Tuesday, November 14, 2017

A Sad Day




This post is about my youngest son.  I had intended to talk about this at some point, but current circumstances kinda pushed it to the fore. 

My youngest son is a smart, handsome and extremely talented guitar player who is an addict.  His drug of choice.......heroin.

I have been battling this with him for the last 13 years in one form or another.  It started with alcohol and marijuana and then it turned into meth and now heroin.  It started some time in January when he got arrested for drug possession.  At the time, it was meth.  While he was sitting in the police car, I told him he couldn't come back into my house until he got some help.  He later told me that he made some new acquaintances that got him started using heroin.

He lived in his car for 8 months.  I would let him come in for an occasional meal and a shower once in a while.  He had visits with his children here a few times as well.
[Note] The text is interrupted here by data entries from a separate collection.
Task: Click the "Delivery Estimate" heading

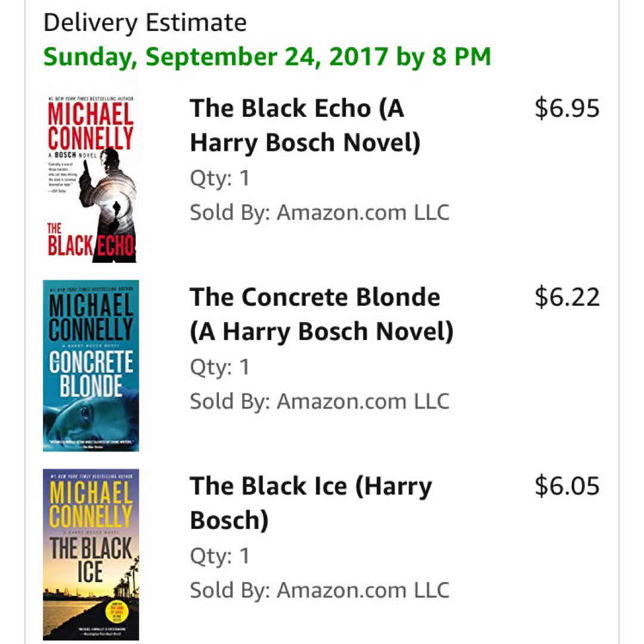Action: (x=145, y=23)
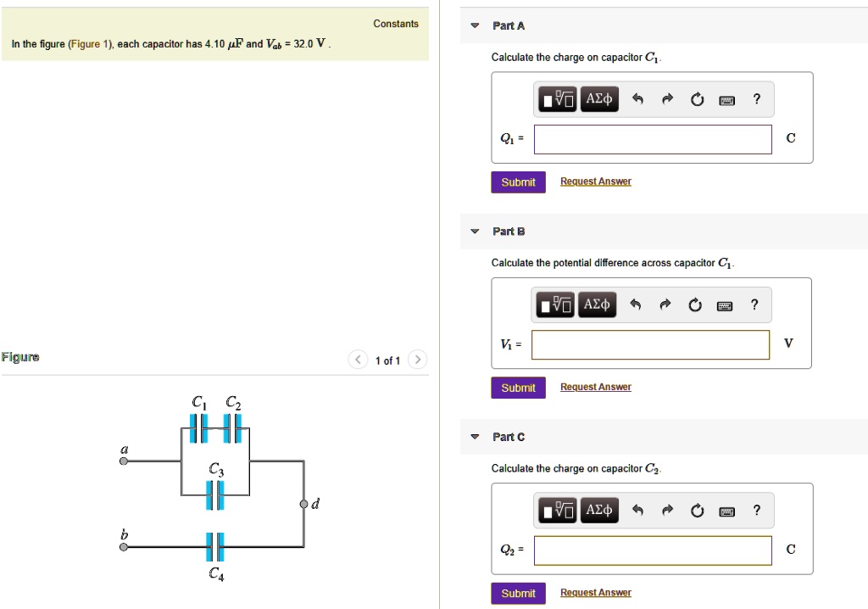Open the ΑΣΦ symbols menu in Part B
The height and width of the screenshot is (609, 868).
(x=598, y=304)
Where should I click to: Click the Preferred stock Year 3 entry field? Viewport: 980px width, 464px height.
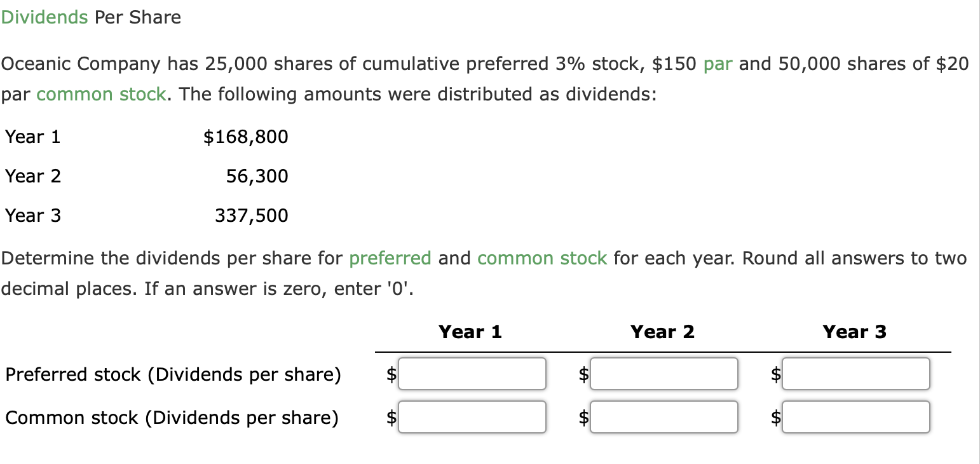(855, 374)
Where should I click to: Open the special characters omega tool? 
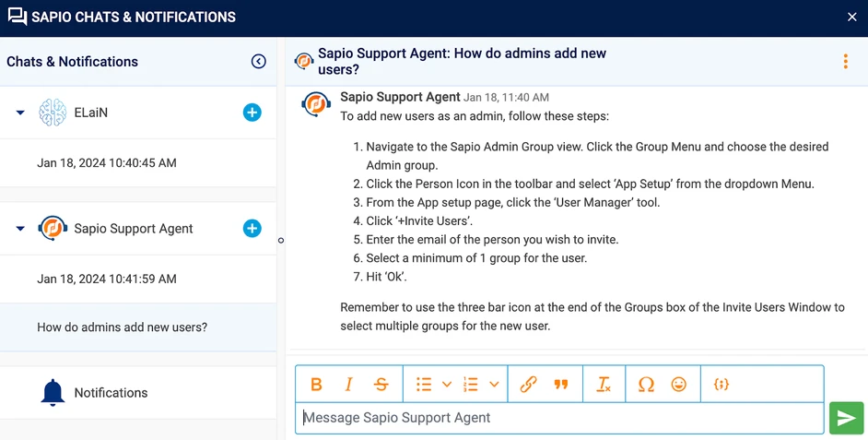[646, 385]
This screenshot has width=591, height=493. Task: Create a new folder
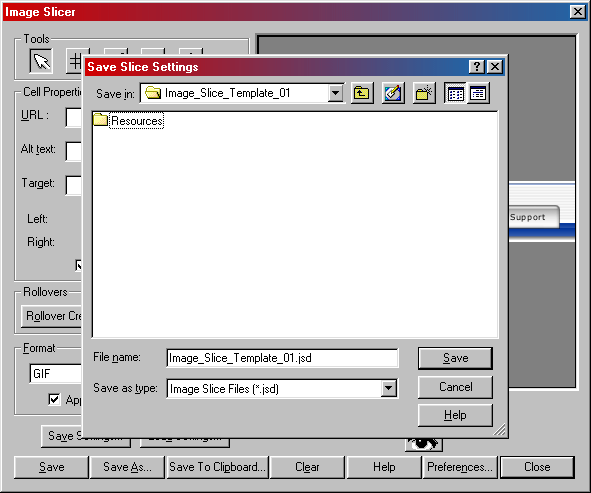pos(424,93)
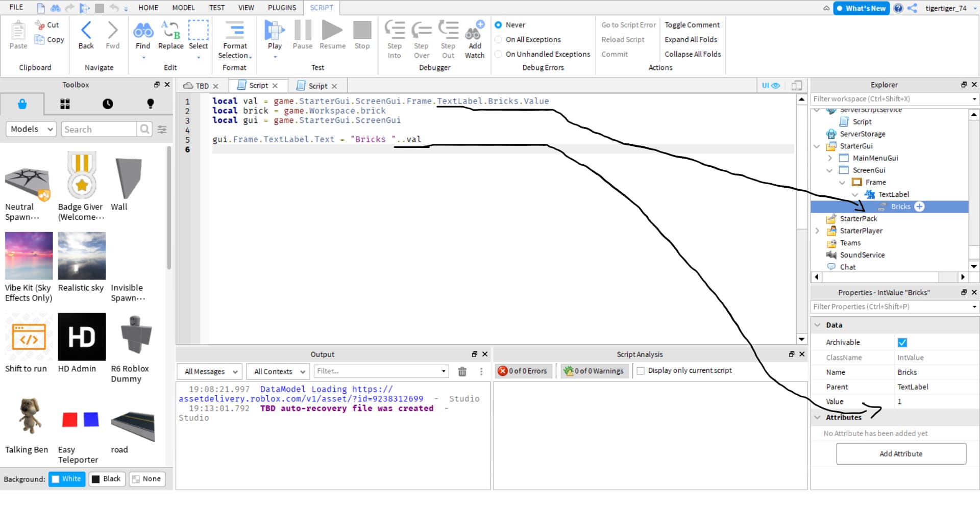This screenshot has width=980, height=510.
Task: Click Toggle Comment in Actions
Action: [692, 25]
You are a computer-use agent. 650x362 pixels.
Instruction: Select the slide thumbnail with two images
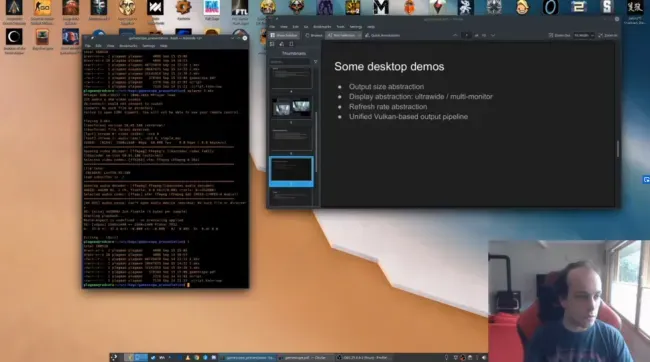tap(291, 108)
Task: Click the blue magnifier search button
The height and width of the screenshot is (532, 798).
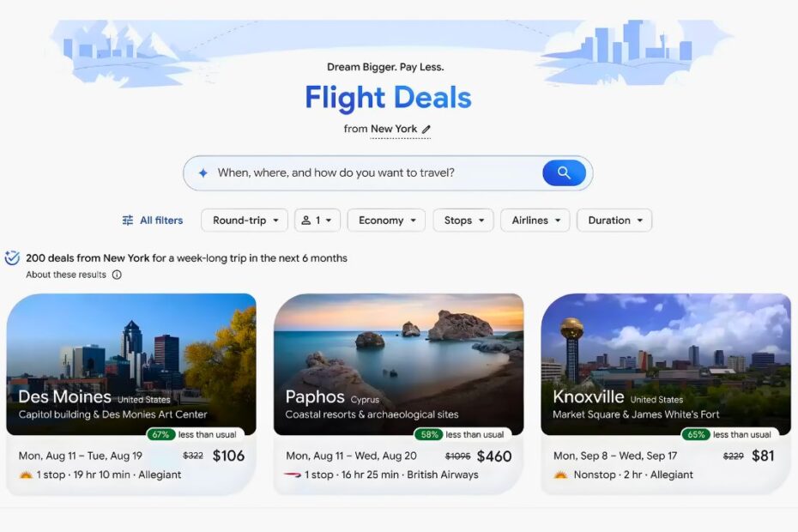Action: pyautogui.click(x=564, y=173)
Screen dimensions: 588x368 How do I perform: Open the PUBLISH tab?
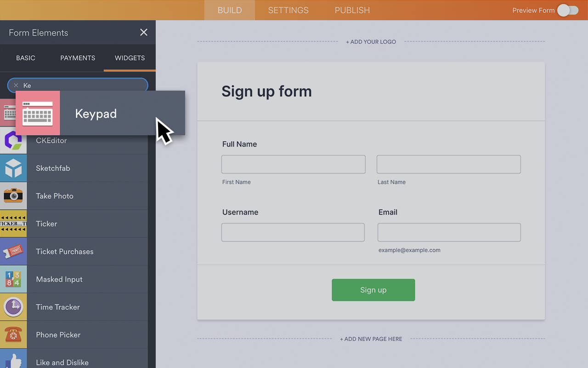(x=352, y=10)
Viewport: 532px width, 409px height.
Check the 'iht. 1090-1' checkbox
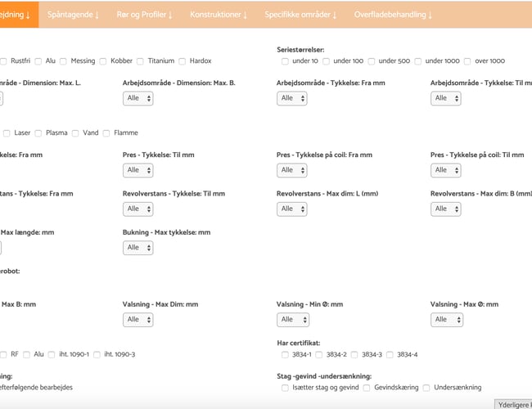pyautogui.click(x=52, y=354)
In August of this year, I thought my prayers were finally answered.  An old girlfriend of his, who was also an addict at the time they were together contacted me to see how he was doing.  They had broken up because she decided she wanted to get clean and to do that, she had to walk away from him.

I told her what had been going on and we decided to get together and start working on getting him into treatment.  They started hanging out again and between the two of us, and in about a month's time, he finally decided to go to rehab.  

I wasn't convinced until he walked through the doors and after dealing with it for so long, it seems so surreal that he actually took that step.

The whole family got involved in his treatment.  We went to 2 hour group counseling sessions on Saturdays and gave all the support we could.

He finished the program and we experienced so many breakthroughs.  He was the son I remembered and he was so happy.

He's been looking for a job and trying to repair his relationships with family and friends and it all seemed to be going so well until this last Friday night.  The kids were coming for the weekend.  He left the house around 3 PM and didn't come back until 11:00 PM.  Nobody knew where he was.  He didn't answer calls or texts and we finally gave up on him.  The kids had gone to sleep.  So I went to bed.

In the morning, I asked him to do a drug test, which I threw at him here and there since go came home from rehab.  He had always gladly taken the test, but this time he got angry and crushed the cup, refusing to take the test.  I knew at that moment he had used.

I was forced, once again to put him out of the house.  He's been gone 24 hours and I have not heard from him.

I am brokenhearted and that's why I haven't given a lot of detail here in this one post.  I will explain more and fill in the blanks in the coming days, but I wanted to let anyone who's been reading here what is going on and why I might not post daily as I have been.

I am really trying not to let this put a ripple in my road, because I have so many other things to deal with right now.  This is one of these "Give it to God and go to sleep!" times.